Nah, my father is one of those who thinks everything is a virus, especially emails. And so he installs all kind of “clean your PC from viruses”-software …
Tell him that those are viruses too
That’s because everything is a virus.
I remember an old story about a father deleting bat.exe off the family computer and blaming his son for breaking the computer with his Batman game.
He also keeps explaining to me why Fedora better than my “nerd OS”
Complaining about what works for other people? It is tradition. It’s innate Linux user behavior.
He’s learning
The children yearn for the distro wars
He also keeps explaining to me why Fedora better than my “nerd OS”
Your brother is the wise guy of the bell curve
Or he’s currently on the left, and he’ll be on the bell’s top by the time @[email protected] is on the other side?
On another note, I feel this so much. I went from “Mint seems comfortable”, to “Ooh slackware, i3 WM, running Arch with i3 completely built up and customised by none other than me!” back to “I can set shortcuts in Mint, and it’s comfier there anyway”
“Why are you doing that nerdy terminal stuff just use Fedora”.
Because nerdy terminal shit is cool.
explaining to me why Fedora better than my “nerd OS”
😂
Did you add Flathub or rpmfusion? the store without those things is kinda barren
yup I did
My kids have been gaming all day on Steam.

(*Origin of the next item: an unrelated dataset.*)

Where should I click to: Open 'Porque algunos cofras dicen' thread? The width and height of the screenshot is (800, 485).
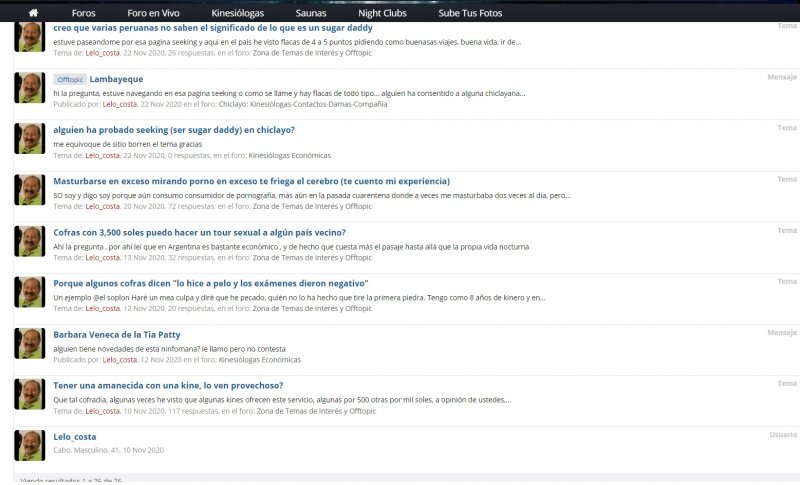coord(211,283)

They have zero intellectual curiosity about the system they are using. They have been using Arch for years but it might as well be a console or Mac. They log in and launch a web browser, Steam or a Minecraft launcher and that is it. It makes me a bit sad.

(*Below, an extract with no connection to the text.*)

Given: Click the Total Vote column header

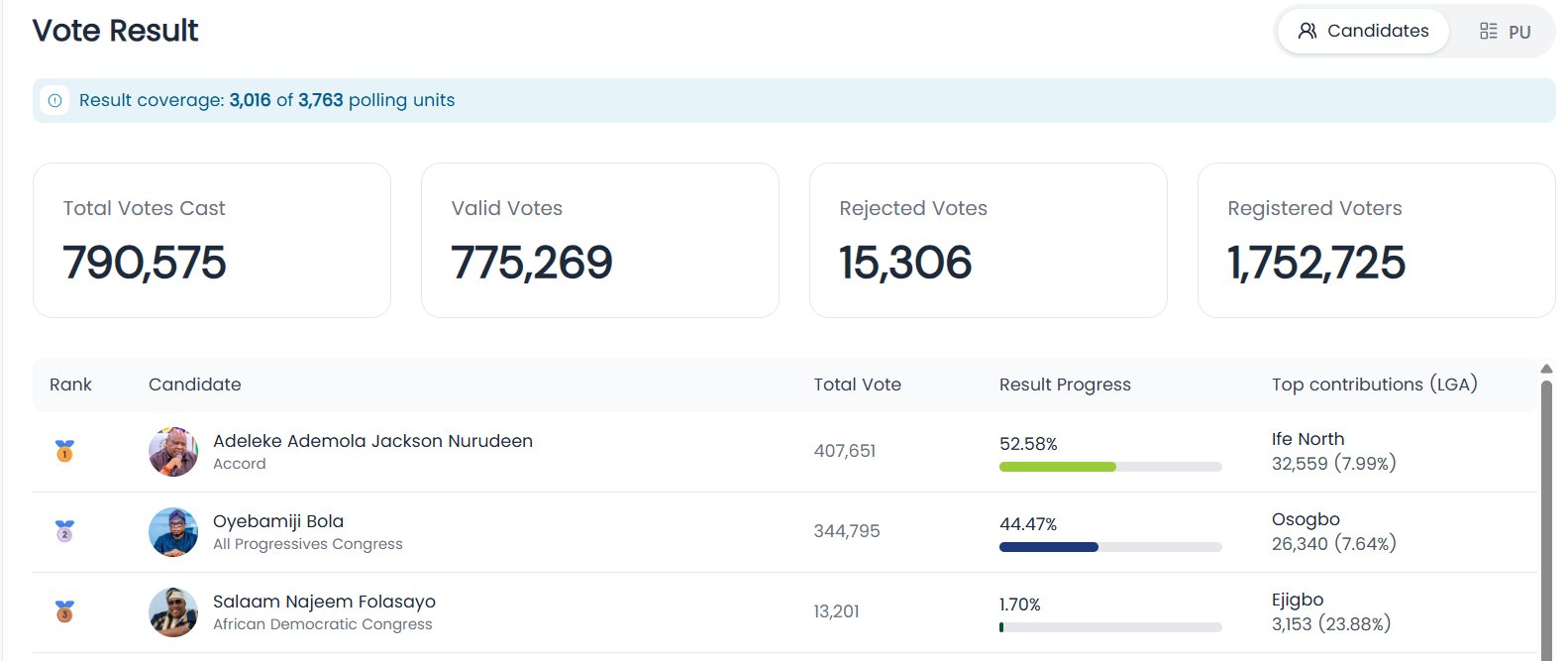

You have to give them a reason to get interested in the OS and the programs they’re using. I gave Linux a try because I was concerned about privacy and I wanted to use more ethical and user respecting OS and software than what I used at that time. Linux and the FOSS world was an obvious choice for me. Custom ROM on Android was sort of the bridge which allowed me to transition. If it wasn’t for that, I would still be on Windows and I wouldn’t learn that much on how an operating system works and what differentiate them, aside from the look. The fact they’re kids or that they play games have nothing to do with it: a lot of adults don’t know either what type of OS they’re using, despite it being in their best interest. The problem is that we don’t give or show them the reason they should be interested, or at least be curious about it and most of time, before people get a degree, we end up killing their curiosity.
As they play Minecraft, you can advise them to switch to Prism Launcher instead of the minecraft launcher, especially if they mod the game, it’s much better for that. It could be a good start.
To be fair, my curiosity for the system when I was a kid came from having a win98 computer without internet or any games installed, other than some freemium CDs and a neo-geo emulator.
I’d spend time just going through the menus, and I had no idea how anything worked, but it was interesting just seeing what was there. Also I spoke no English at all, so many things were out of my reach/understanding.
If I had Steam and Minecraft? I wouldn’t have explored the OS so much. Probably. That stemmed out of boredom as much as from curiosity.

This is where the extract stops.